##### PROVIDED RECORDS
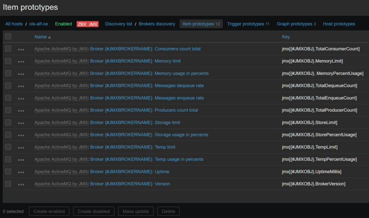Open three-dot menu for Version row
This screenshot has height=218, width=369.
tap(21, 184)
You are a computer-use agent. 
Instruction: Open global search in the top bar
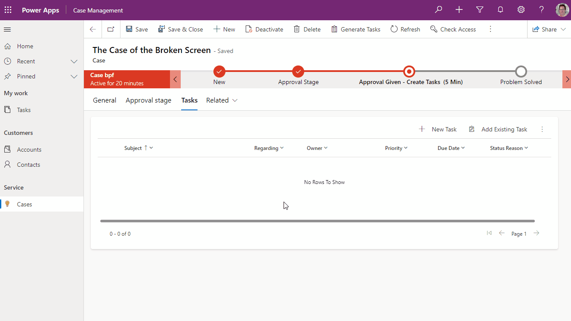[438, 9]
##########
Begin at the line that contains "You are a computer-use agent." and transcribe exactly, and only, each line through the final line of the data above, both included; the pictures do not go in.

You are a computer-use agent. 
Instruction: Open global search in the top bar
[438, 9]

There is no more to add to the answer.